Dans notre série "Paye ta vocation !", des travailleurs sociaux détaillent leur fiche de paie, leur parcours et les arbitrages au quotidien. Éducatrice spécialisée dans la fonction publique hospitalière (FPH), Alexandra gagne 1 870 € net par mois, à peine plus que ce qu'elle percevait comme adjointe administrative.
Alexandra touche 1 870 € net mensuel comme éducatrice spécialisée au centre psychothérapique de Nancy. Lorsqu'elle effectue un week-end, sa rémunération grimpe à 1 930 €, « ça dépasse rarement les 2 000 € ». Elle gagne « 50 € de plus » que dans son précédent poste d'adjointe administrative, qu'elle a occupé pendant neuf ans.
Titulaire de la fonction publique hospitalière (FPH) depuis avril 2024, elle travaille au sein d'une équipe de réhabilitation psychosociale auprès de personnes atteintes de psychoses chroniques. Elle se rend à leur domicile pour les accompagner dans leurs projets et leurs besoins quotidiens.
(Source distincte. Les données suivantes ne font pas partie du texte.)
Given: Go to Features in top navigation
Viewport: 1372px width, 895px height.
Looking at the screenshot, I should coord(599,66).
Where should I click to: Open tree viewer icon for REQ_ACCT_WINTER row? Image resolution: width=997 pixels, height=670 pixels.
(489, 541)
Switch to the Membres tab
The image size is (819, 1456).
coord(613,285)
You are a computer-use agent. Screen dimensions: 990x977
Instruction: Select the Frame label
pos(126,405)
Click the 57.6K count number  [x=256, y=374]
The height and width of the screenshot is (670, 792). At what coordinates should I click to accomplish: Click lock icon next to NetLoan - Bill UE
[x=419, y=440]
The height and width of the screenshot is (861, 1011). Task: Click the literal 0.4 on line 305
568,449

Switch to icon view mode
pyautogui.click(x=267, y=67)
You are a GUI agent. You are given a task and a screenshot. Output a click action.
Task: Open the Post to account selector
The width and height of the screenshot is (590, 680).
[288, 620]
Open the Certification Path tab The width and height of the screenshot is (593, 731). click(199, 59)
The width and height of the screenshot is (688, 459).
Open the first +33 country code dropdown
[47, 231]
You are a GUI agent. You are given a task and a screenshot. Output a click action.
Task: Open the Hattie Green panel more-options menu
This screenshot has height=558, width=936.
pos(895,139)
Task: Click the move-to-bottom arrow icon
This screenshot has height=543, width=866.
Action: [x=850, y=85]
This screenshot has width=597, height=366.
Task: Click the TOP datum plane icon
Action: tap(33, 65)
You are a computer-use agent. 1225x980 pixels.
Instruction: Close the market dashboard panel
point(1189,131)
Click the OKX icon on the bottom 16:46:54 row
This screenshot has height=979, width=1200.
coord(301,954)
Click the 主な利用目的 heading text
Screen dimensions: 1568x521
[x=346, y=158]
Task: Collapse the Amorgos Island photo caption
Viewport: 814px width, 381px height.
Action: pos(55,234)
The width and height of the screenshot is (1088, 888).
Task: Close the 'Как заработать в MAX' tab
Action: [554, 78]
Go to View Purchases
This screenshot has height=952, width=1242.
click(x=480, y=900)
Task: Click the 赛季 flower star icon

Un écart qui se creuse avec le privé
Au-delà de son salaire de base, Alexandra perçoit quelques primes : 160 € brut par mois au titre de la sujétion spéciale, le Ségur de la santé, ainsi que 60 € par journée de 8 heures travaillée le week-end. Elle touche aussi 2,34 € brut par mois de « prime basket », destinée à compenser l'usure des chaussures. « Je ne sais pas où ils vont acheter leurs baskets », ironise-t-elle.
Malgré tout, elle reconnaît gagner davantage que ses collègues du privé, « payés au Smic ».